* **BRIEF**
The lines to find are those in the entries that hold the word "computer"; copy every one of them.

• • •

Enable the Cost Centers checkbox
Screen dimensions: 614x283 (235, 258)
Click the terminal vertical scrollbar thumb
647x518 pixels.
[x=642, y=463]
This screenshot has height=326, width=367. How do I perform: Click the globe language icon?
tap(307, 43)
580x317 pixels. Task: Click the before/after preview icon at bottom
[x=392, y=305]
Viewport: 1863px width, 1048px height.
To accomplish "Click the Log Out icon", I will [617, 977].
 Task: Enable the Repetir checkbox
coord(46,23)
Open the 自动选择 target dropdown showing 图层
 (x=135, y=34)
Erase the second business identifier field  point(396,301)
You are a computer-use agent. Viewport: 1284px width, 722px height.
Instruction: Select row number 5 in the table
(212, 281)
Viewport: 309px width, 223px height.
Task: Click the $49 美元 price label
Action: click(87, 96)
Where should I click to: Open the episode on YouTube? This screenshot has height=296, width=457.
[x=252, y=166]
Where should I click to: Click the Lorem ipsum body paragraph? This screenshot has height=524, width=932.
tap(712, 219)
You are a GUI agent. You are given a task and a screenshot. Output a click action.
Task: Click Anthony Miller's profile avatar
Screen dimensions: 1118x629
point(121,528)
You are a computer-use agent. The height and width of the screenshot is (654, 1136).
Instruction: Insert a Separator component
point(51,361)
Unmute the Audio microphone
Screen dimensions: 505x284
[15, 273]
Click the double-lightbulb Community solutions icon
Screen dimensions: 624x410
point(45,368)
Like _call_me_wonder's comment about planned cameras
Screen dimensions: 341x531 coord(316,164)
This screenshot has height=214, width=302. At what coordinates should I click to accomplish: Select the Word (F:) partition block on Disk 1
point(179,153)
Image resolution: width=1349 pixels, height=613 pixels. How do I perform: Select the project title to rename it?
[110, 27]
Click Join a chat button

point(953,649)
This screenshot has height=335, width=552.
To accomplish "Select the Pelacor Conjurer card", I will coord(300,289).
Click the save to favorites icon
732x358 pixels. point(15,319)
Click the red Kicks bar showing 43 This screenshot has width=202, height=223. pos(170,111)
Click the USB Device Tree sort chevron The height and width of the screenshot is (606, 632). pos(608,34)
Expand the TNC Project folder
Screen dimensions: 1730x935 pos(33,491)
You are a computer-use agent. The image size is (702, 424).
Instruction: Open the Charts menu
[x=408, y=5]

• • •

* **SOLUTION**
You are a computer-use agent. Viewport: 1284px width, 722px height.
You are a computer-use agent. The height and width of the screenshot is (654, 1136).
You are a computer-use agent. The image size is (702, 424).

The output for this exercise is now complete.